WIG20 to jeden z najważniejszych i najbardziej prestiżowych indeksów Giełdy Papierów Wartościowych. Indeks zawiera notowania 20 największych spółek z warszawskiego parkietu. W poniedziałek do tego indeksu dołączył Alior Bank, który zastąpił spółkę CCC.
WIG20 traci
WIG20 zamknął ubiegły tydzień ze spadkiem o 1,66 proc. do 1678,16 pkt. W poniedziałek około godziny 9.30 indeks tracił 2,83 proc. do 1630,64 pkt.
Spadkom przewodzą banki.
Około godziny 9.30 ponad 6 proc. traciły na wartości akcje Alior Banku oraz Santander Bank Polska. Wyprzedaż dotyczy też akcji mBanku oraz PKO BP, które szły w dół o ponad 5 proc. W przypadku Banku Pekao przecena sięgała około 4,50 proc. Indeks WIG-Banki jest 4,56 proc. pod kreską.
"WIG20 startuje od razu -2 proc. i oddala się od średniej SMA200 (średnia arytmetyczna z ostatnich sesji giełdowych - red.). Takie są konsekwencje negatywnej wymowy piątkowego zachowania indeksu. Zobaczymy czy w trakcie dnia będzie jakaś próba powrotu do tej średniej, tym razem od dołu. Nie zmienia to faktu, że dominacja niedźwiedzi póki co jest oczywista" - napisał w komentarzu Marcin Mierzwa, analityk stooq.pl.
"Umorzenie obligacji Credit Suisse napędza panikę bankową"
Czerwień obserwujemy również na innych europejskich parkietach. Niemiecki DAX i francuski CAC40 na początku handlu spadały o ponad 1,50 proc. O blisko 2 proc. w dół szedł hiszpański IBEX35, a w przypadku włoskiego FTSE MIB było to ponad 2,5 proc.
UBS przejmie swojego wieloletniego konkurenta, borykającego się z problemami finansowymi bank Credit Suisse - poinformowały w niedzielę wieczorem władze Szwajcarii.

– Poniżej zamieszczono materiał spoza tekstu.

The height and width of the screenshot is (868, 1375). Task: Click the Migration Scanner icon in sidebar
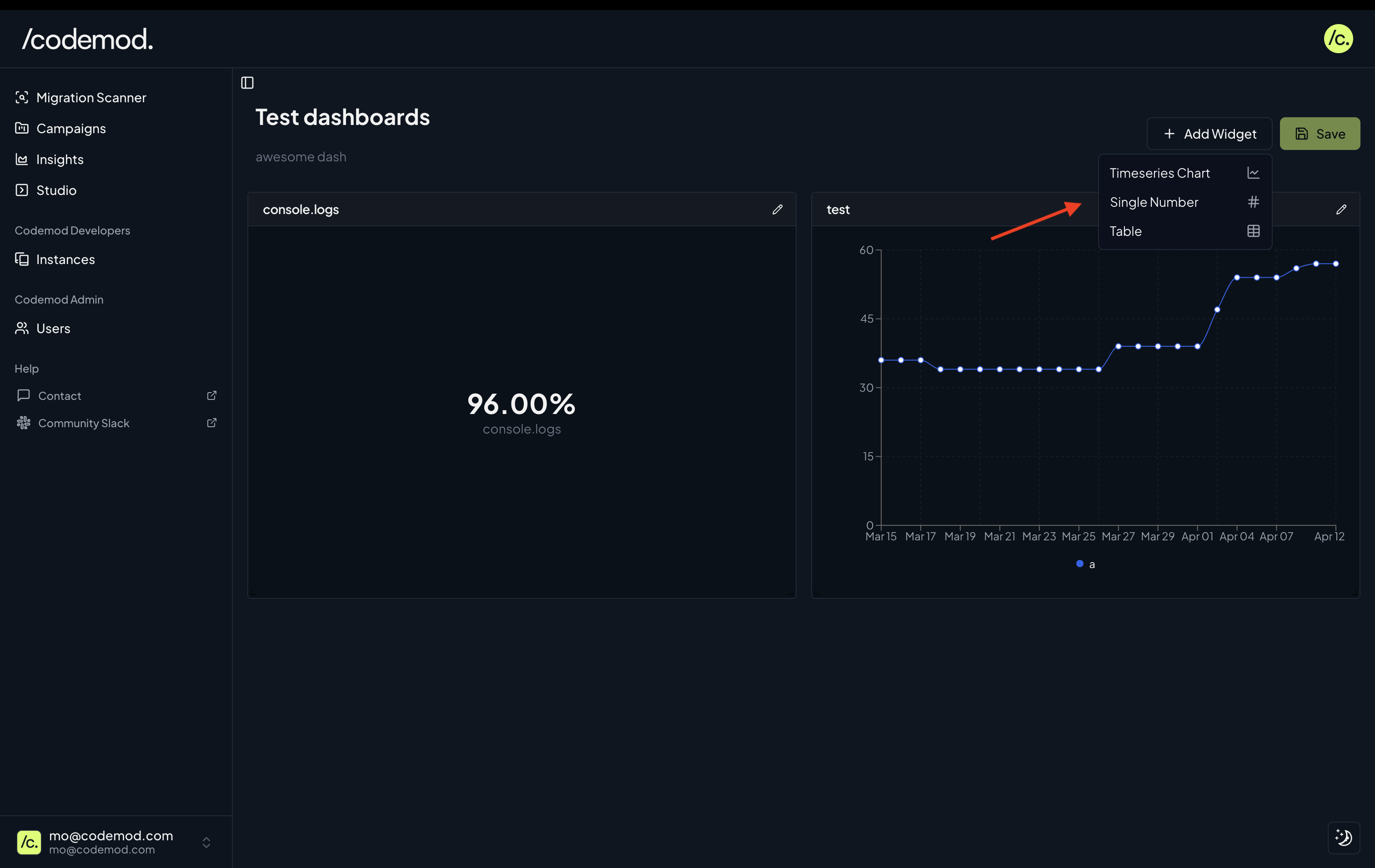point(22,98)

UBS ma zapłacić za akcje Credit Suisse około 3 mld franków szwajcarskich, dużo mniej niż kapitalizacja upadającego banku w piątek na zamknięciu (7,4 mld franków).

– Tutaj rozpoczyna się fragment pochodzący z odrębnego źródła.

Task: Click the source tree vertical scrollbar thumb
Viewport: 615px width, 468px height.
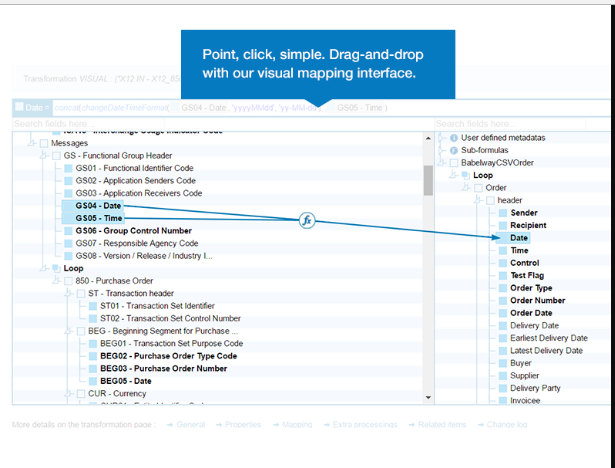Action: [x=428, y=180]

Według domu maklerskiego XTB "umorzenie obligacji Credit Suisse napędza panikę bankową". "W ramach umowy dotychczasowi akcjonariusze CS otrzymają 1 akcję UBS w zamian za 22,48 akcji Credit Suisse. Jest to duża strata dla akcjonariuszy, niemniej gorzej sytuacji przedstawia się w przypadku obligatariuszy AT1, czyli rodzaju obligacji opracowanych w następstwie globalnego kryzysu finansowego z 2008 roku. W ramach umowy została podjęta decyzja o umorzeniu wartych ponad 17 mld dolarów obligacji AT1, co nie spodobało się inwestorom oraz wywołało panikę w sektorze bankowym" - czytamy w komentarzu.

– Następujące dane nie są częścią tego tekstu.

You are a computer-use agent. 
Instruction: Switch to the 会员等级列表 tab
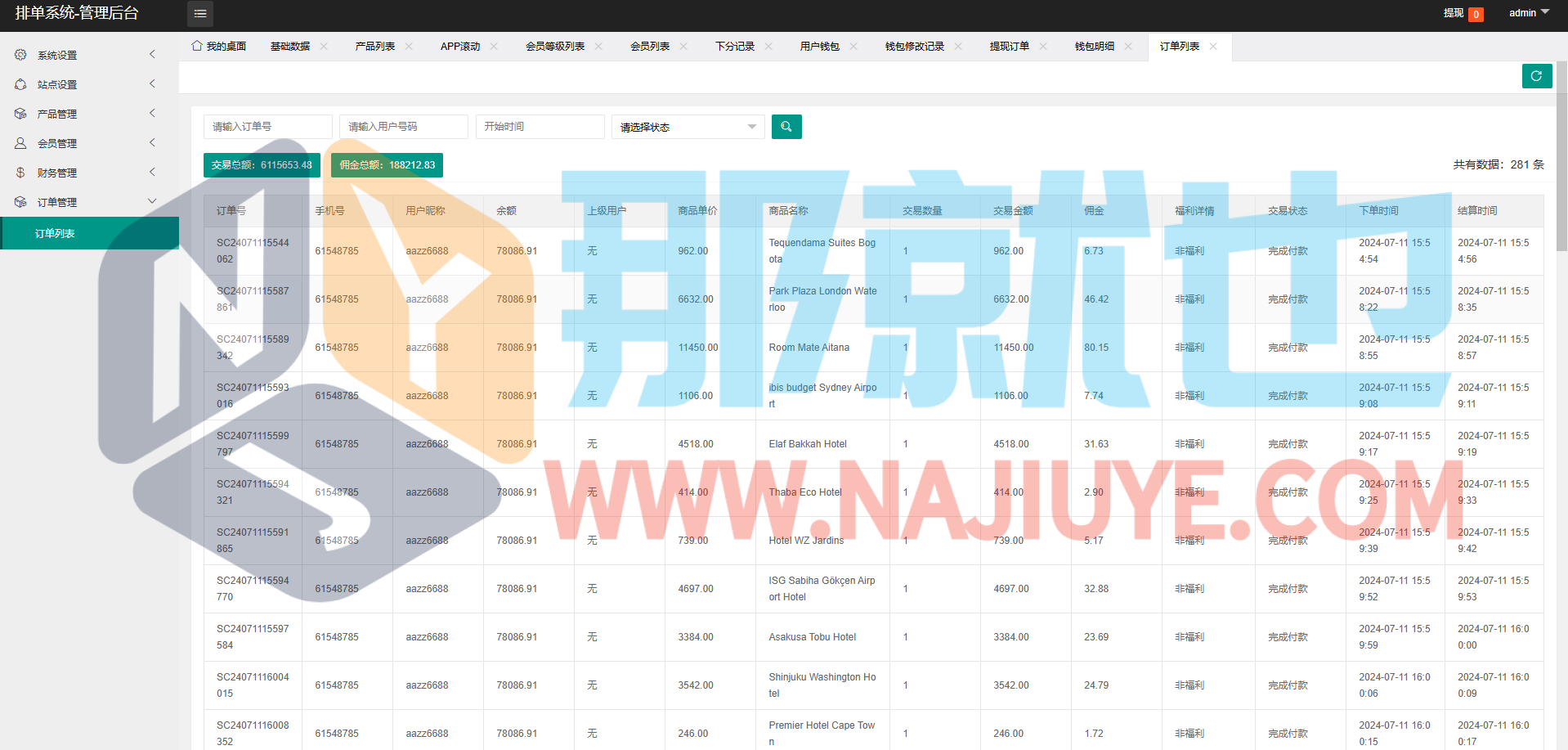click(x=554, y=47)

Jak wyjaśnili przedstawiciele XTB, "obligacje AT1 są formą długu, który wlicza się do kapitału regulacyjnego banków, pomaga spełnić wymagane ustawą wymogi kapitałowe oraz ostatecznie zamieniany jest na akcje, jeśli tylko bank nie zdoła utrzymać powyższych wymogów".
"Zgodnie ze strukturą kapitału, obligatariusze stoją nad akcjonariuszami wobec ewentualnych problemów danego przedsiębiorstwa. W tym wypadku sprawy potoczyły się inaczej. Zaburzenie dotychczasowego ładu wstrząsnęło rynkiem i nasiliło panikę w sektorze bankowości" - wskazano.
"Decyzja o umorzeniu obligacji AT1 wywołało panikę na azjatyckim rynku długu, podobna skala wyprzedaży przenosi się teraz na Europę" - podsumowali przedstawiciele XTB.